L'interdiction de publicité hors agglomération trouvera comme seule exception les aéroports , qui sont des zones de passage où la présence de la publicité peut ne pas être aberrante.


• Parallèlement à ces modifications d'ordre législatif, le changement viendra aussi d'autres évolutions.

Une adaptation des textes réglementaires sera d'abord nécessaire : dans son rapport de mission, votre rapporteur pour avis a ainsi suggéré une réduction des formats, avec la suppression des dispositifs de 16 mètres carrés.

En outre, la réforme des procédures d'élaboration des RLP et la clarification des responsabilités devraient conduire un nombre plus grand de communes ou d'intercommunalités à engager une réflexion sur l'insertion des dispositifs publicitaires dans la ville et dans les paysages. La réforme de la taxation locale sur la publicité extérieure, engagée à l'initiative de notre collègue Philippe Marini, rapporteur général, devrait également favoriser les efforts de rationalisation du parc d'affiches et d'enseignes publicitaires ; elle pourrait aussi inciter les maires à en effectuer un contrôle renforcé.

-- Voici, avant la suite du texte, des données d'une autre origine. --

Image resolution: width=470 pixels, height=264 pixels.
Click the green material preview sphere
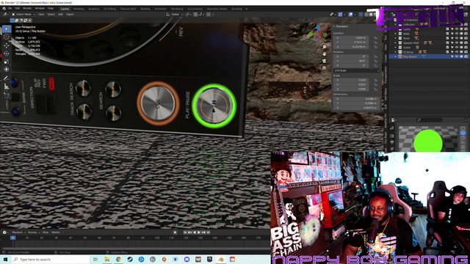pyautogui.click(x=428, y=142)
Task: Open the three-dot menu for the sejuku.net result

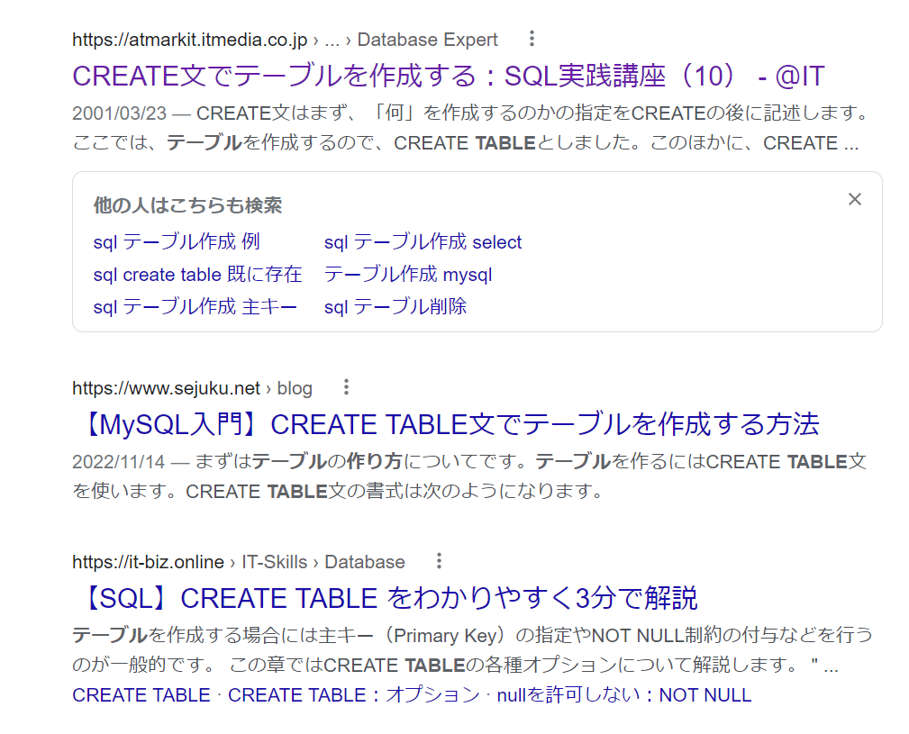Action: [346, 385]
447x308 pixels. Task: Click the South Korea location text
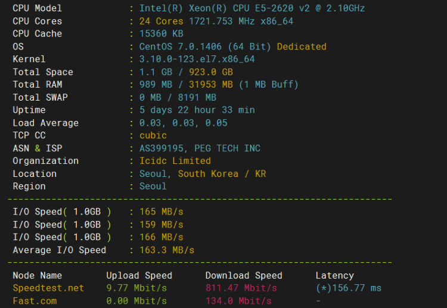coord(208,173)
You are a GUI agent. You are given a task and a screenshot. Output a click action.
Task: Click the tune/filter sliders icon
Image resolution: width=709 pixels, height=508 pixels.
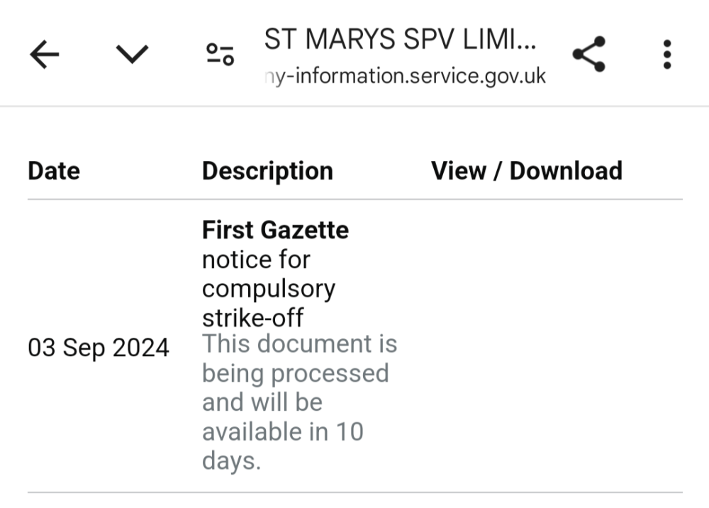[x=219, y=53]
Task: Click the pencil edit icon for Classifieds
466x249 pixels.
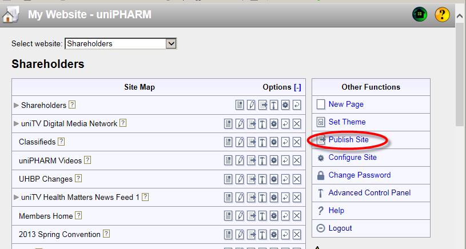Action: pos(240,142)
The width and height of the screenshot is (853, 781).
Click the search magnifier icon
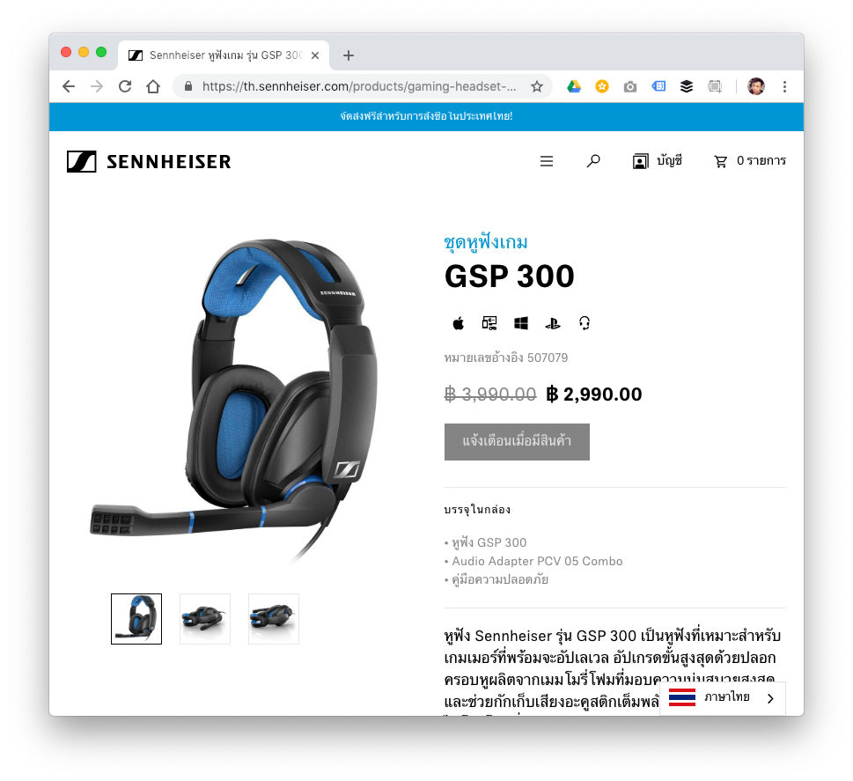pyautogui.click(x=593, y=161)
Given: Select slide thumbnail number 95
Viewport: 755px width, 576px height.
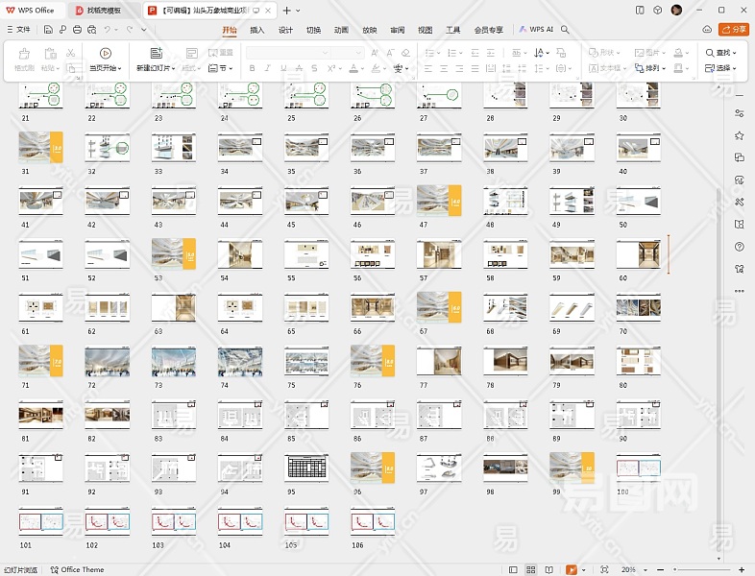Looking at the screenshot, I should tap(304, 468).
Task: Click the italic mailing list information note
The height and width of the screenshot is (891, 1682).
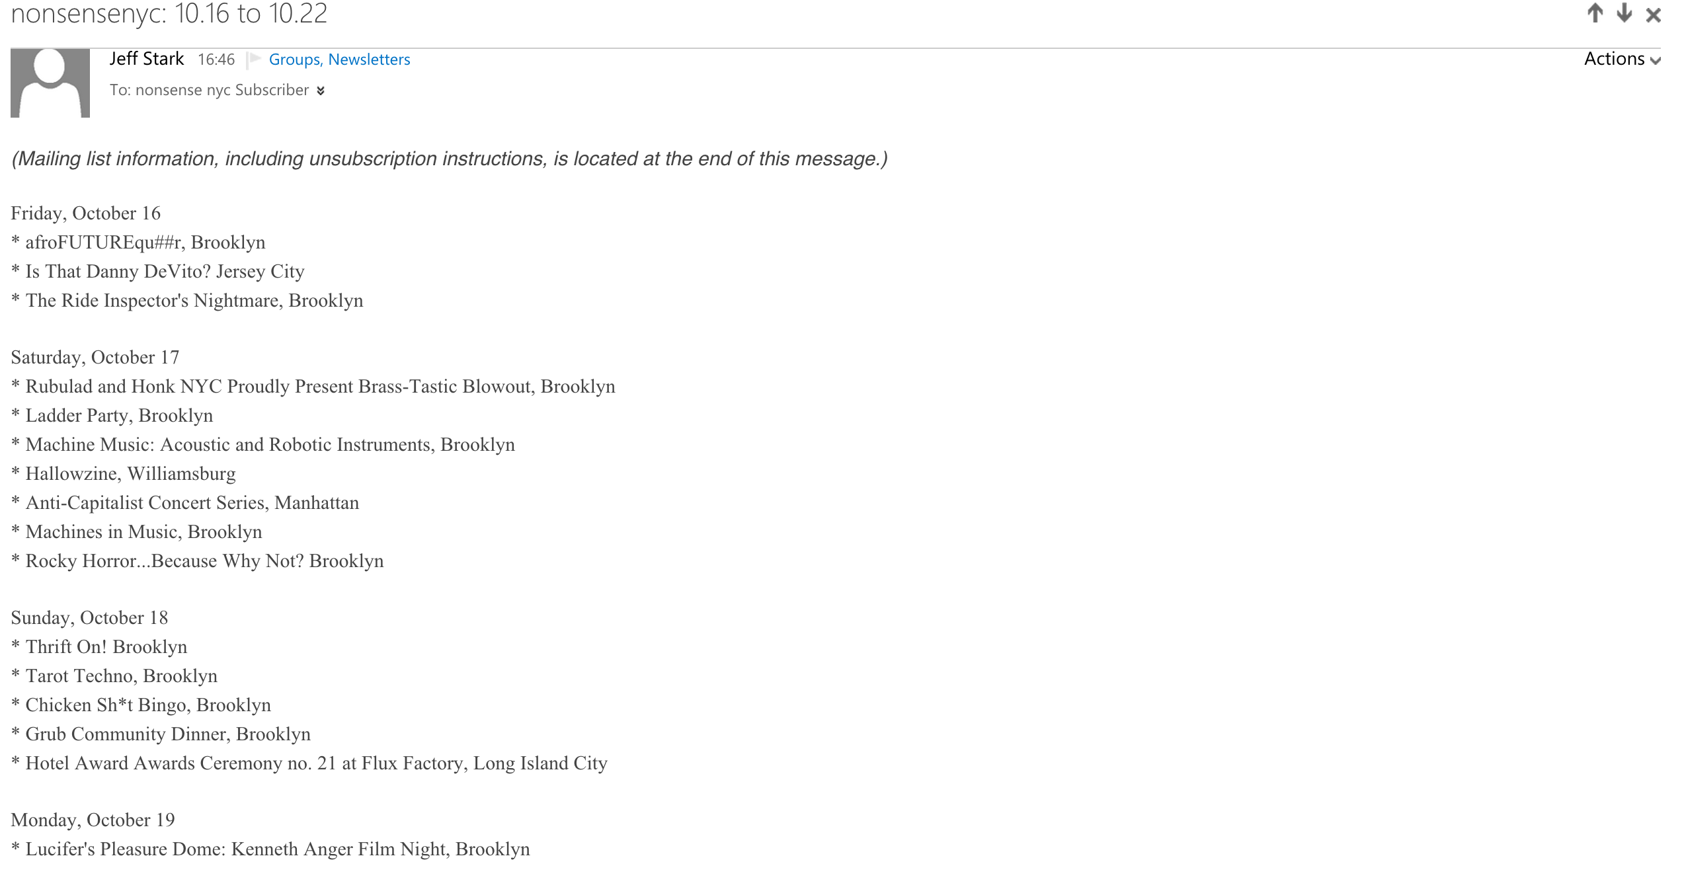Action: point(449,159)
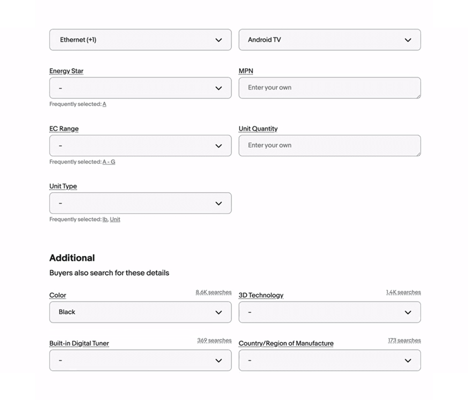This screenshot has height=400, width=468.
Task: Pick the frequently selected Unit option
Action: (x=115, y=219)
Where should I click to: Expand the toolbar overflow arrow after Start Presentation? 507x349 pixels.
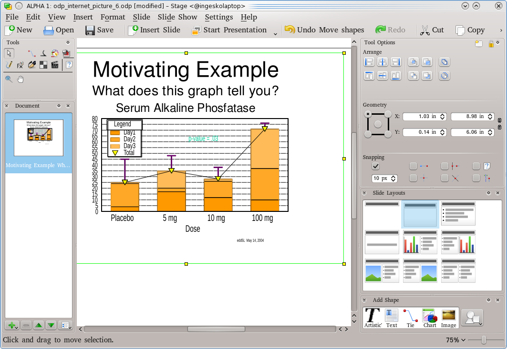(x=275, y=33)
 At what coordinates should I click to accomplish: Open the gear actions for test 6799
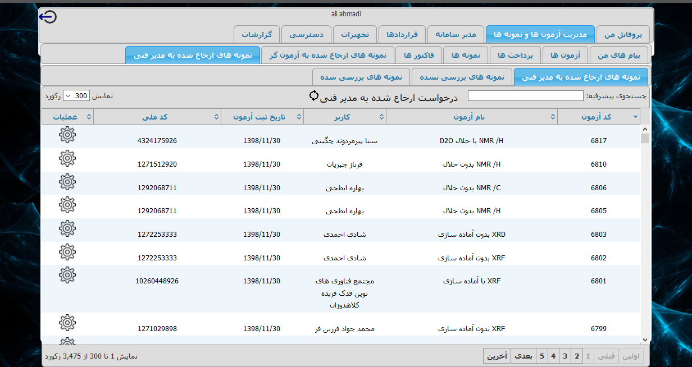tap(67, 323)
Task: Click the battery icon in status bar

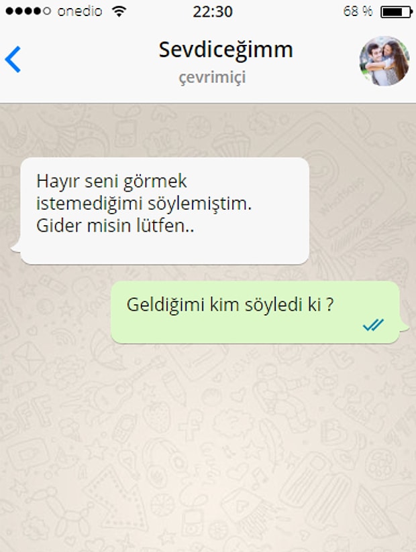Action: click(x=397, y=12)
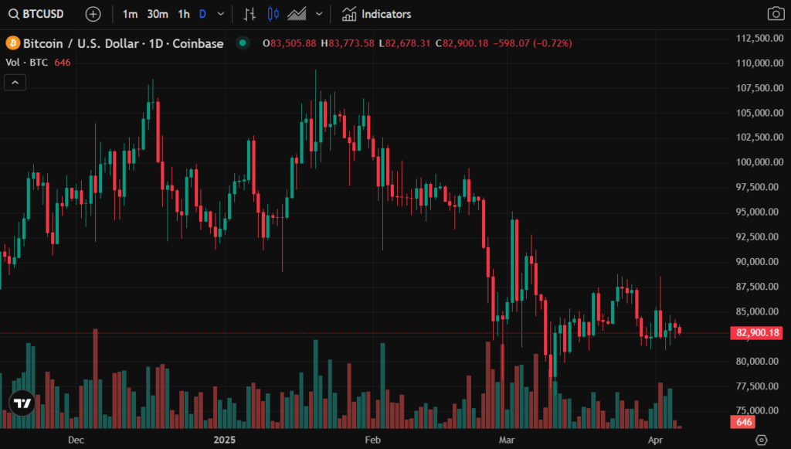Select the 30m timeframe

(158, 14)
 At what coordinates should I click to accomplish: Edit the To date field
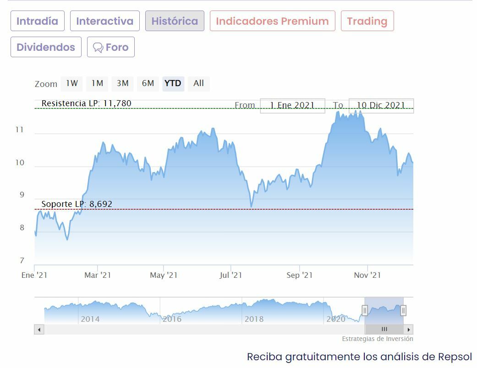(381, 106)
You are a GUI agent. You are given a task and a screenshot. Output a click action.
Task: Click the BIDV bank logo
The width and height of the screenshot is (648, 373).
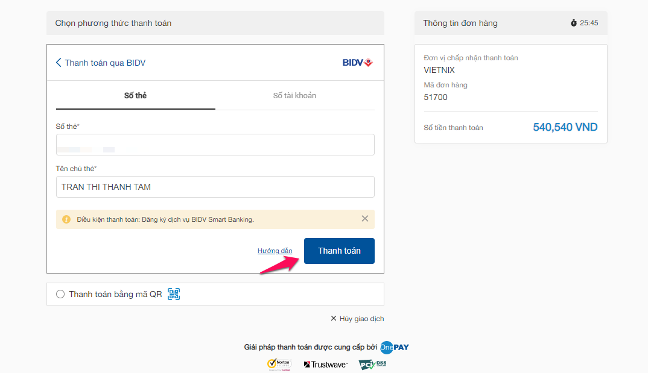[357, 62]
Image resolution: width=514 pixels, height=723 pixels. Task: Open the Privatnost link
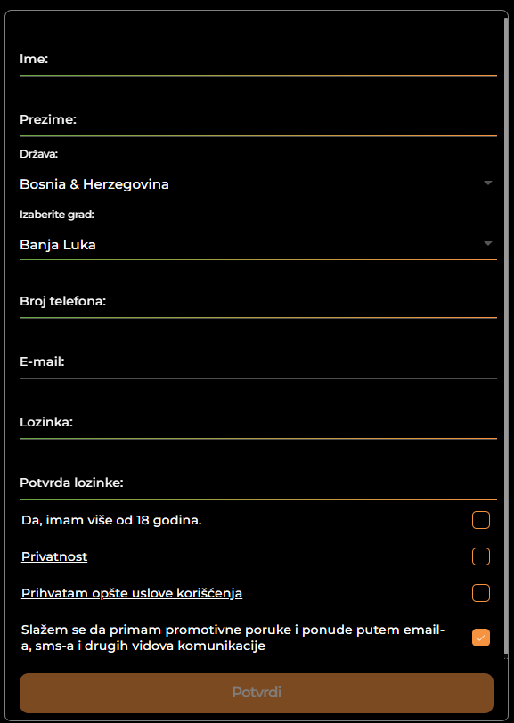point(53,556)
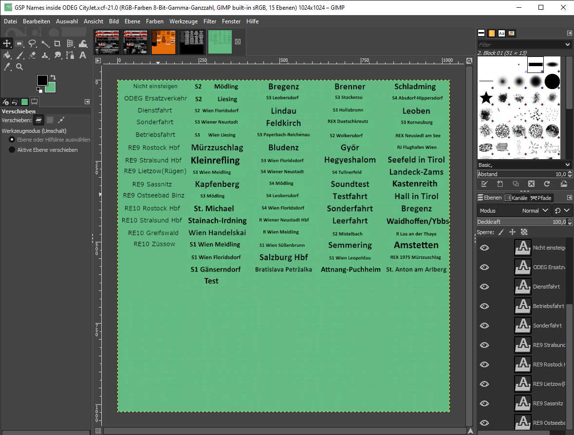
Task: Select the Crop tool
Action: pos(57,43)
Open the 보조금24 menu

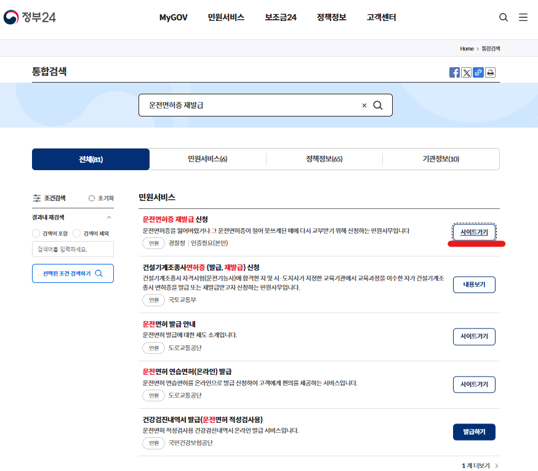(280, 17)
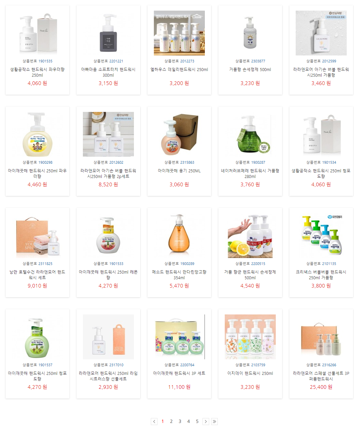This screenshot has height=431, width=357.
Task: Open 아이깨끗해 용기 250ML product image
Action: tap(179, 134)
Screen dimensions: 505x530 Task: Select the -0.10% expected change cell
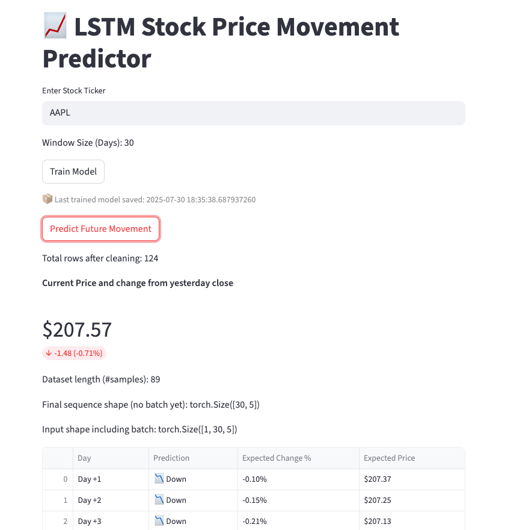(x=255, y=479)
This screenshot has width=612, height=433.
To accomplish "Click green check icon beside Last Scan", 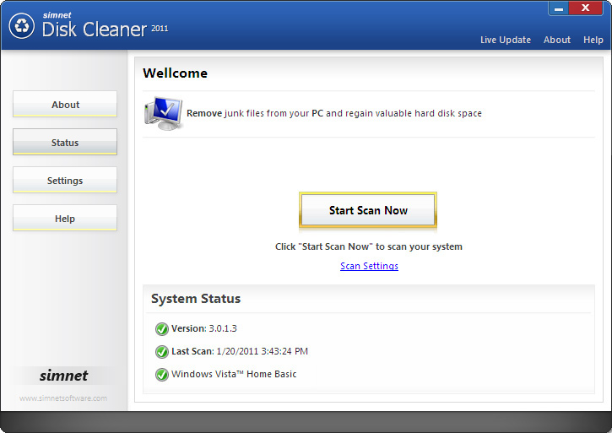I will [161, 351].
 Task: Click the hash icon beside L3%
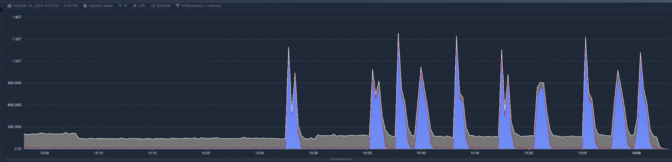134,6
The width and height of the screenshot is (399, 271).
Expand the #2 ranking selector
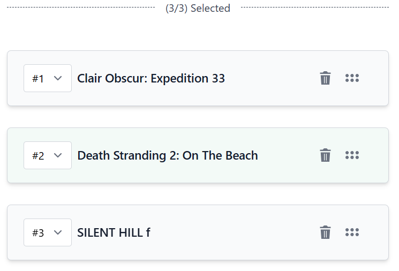48,155
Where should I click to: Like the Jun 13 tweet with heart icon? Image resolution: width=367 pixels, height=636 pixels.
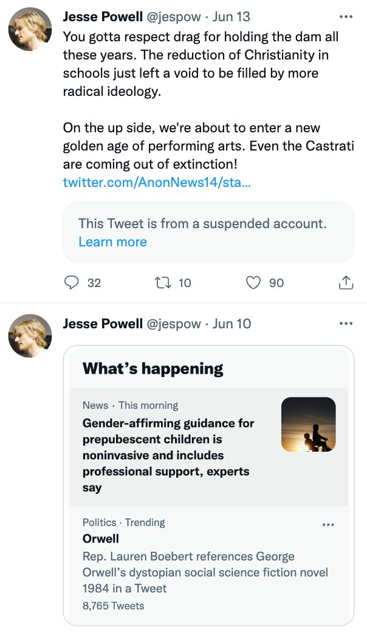click(x=254, y=282)
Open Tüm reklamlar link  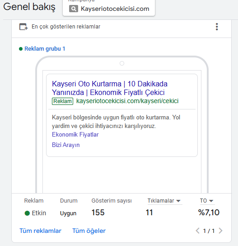tap(40, 231)
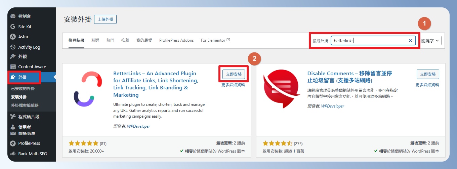
Task: Click the ProfilePress sidebar icon
Action: click(x=13, y=143)
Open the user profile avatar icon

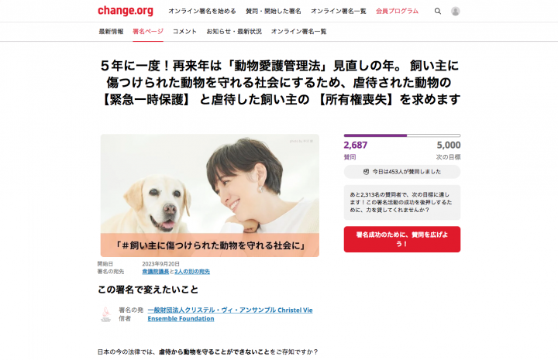coord(455,11)
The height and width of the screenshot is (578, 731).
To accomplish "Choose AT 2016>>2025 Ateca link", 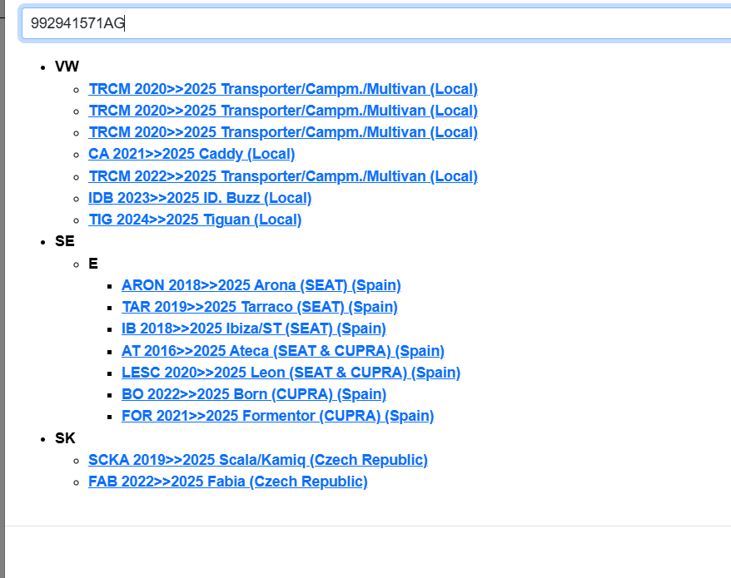I will point(282,351).
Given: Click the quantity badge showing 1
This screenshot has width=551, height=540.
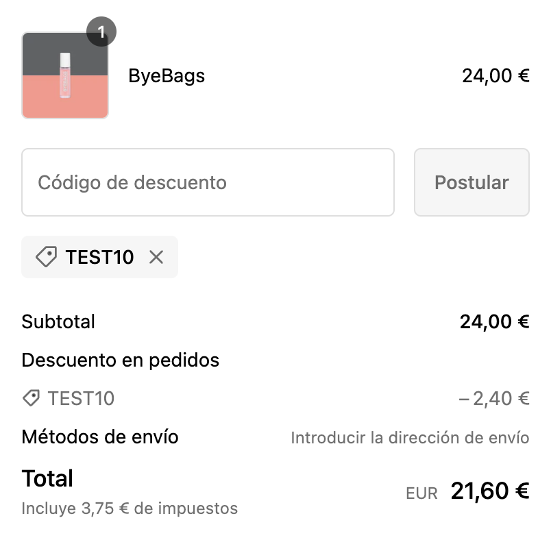Looking at the screenshot, I should click(101, 32).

Enfin, votre rapporteur pour avis insiste sur la nécessité, pour le ministère en charge de l'écologie, d' accompagner les élus locaux pour qu'ils aient une bonne connaissance de la loi et qu'ils en assurent une bonne application : il serait fort utile de leur diffuser un « vademecum » des dispositions législatives et réglementaires ; par ailleurs, les conseils d'architecture, d'urbanisme et d'environnement (CAUE) présents au niveau de chaque département pourraient également jouer un rôle utile en ce sens.

* 2 Loi n° 79-1150 du 29 décembre 1979 relative à la publicité, aux enseignes et préenseignes.

* 3 Loi n° 95-101 du 2 février 1995 relative au renforcement de la protection de l'environnement.